[Taskmage]

Originally Posted by Phanex

Ok, this was just a joke that was what the "lol" was for, sorry i even said it. I forgot only a certain amount of peopel on this form can say something like that and people find it funny.

Usually when someone says they were just kidding, it's half true. It's a hyperbole; I get it. It's not funny to be because I believe the underlying attitude of projecting your own responsibility onto someone else is not a joke to you.

Originally Posted by Phanex

In that link you gave us about the realplayer risk, they said they became "aware" of it on 10-18, and they released a patch on 10-23. Woot, that's real quick and real nice of them, but who's to say that the problem hasn't been out since 9-15? and then there were them 5 days of them working on the problem. Now if someone was infect those 5 days, then are they stupid cause they didn't know to download a patch that didnt' exsist until the 23rd?

The somepage iframe didn't surface until 12-12. At that point the security issue had been patched for nearly two months.

Originally Posted by Phanex

This is my point, hackers are working 24/7 to exploit everything and the ppl who make the patches probley won't find it until "crap hits the fan" days later. That is my whole point. But no I must be wrong right? I'm sure someone will come up with some other excuse and what not. But that dosn't mean that there is always a certian amount of time that even windows update can not protect ur computer from what is out there UNTIL someone knows it's out there.

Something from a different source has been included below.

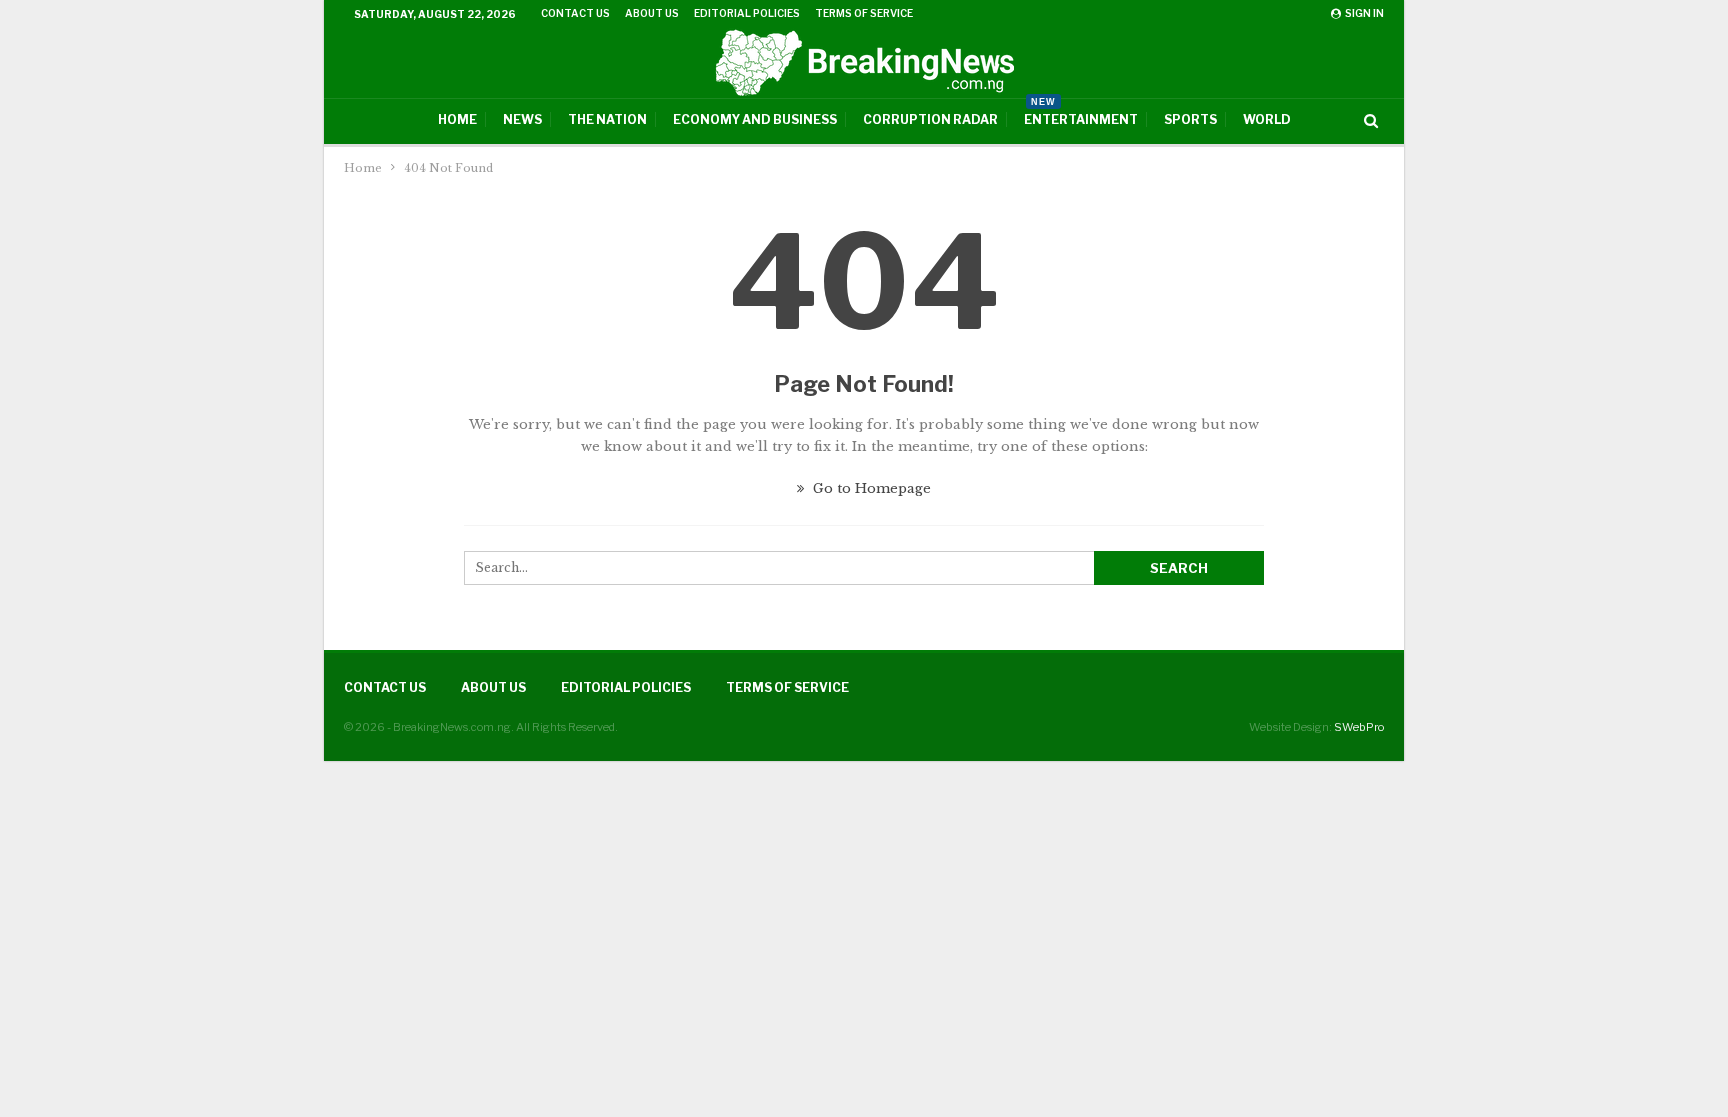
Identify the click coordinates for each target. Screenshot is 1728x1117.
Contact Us (575, 13)
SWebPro (1359, 727)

In most cases patches are released for major security issues long before we hear about major exploitation of them. Heck, security patch notes are probably how a lot of hackers discover new vectors of infection. That's why it's so important to stay up to date on that stuff. But in some cases you're right and there's a small window in which the exploit exists without a fix as I believe was the case with the recent flash player issue, which is why it's so important for end users to do their due diligence to minimize their risk of infection. Most of this stuff requires little technical know-how or investment/

• Don't visit frequently infected sites. Somepage and ffxi-atlas have been infected twice. Don't use them. The convenience isn't worth your account.
• Secure your browser. In short, don't use IE and make sure the browser you do use blocks the most common modes of infection. There's a great guide on this here: GUIDE: Protecting your web browser. - Windower
• Use the security tools SE gives you. Maiev advice: the Star★Onion | Login Verification (Account Security) Mhurron advice: Heightened Security on the Windows PlayOnline Viewer
• If you want to be absolutely sure, don't browse the internet on the same machine that contains your sensitive information, or run the browser in a sandbox. For the latter you'll need someone more savvy than me to explain.

Look dude, I'm sorry your friend got hacked. Really I am. I know three people whose accounts got hijacked in this last round. All good, intelligent people for whom I have much respect. But that doesn't change the fact that ultimately each of them was the only person responsible for making sure they weren't vicitimized and they did an inadequate job of that.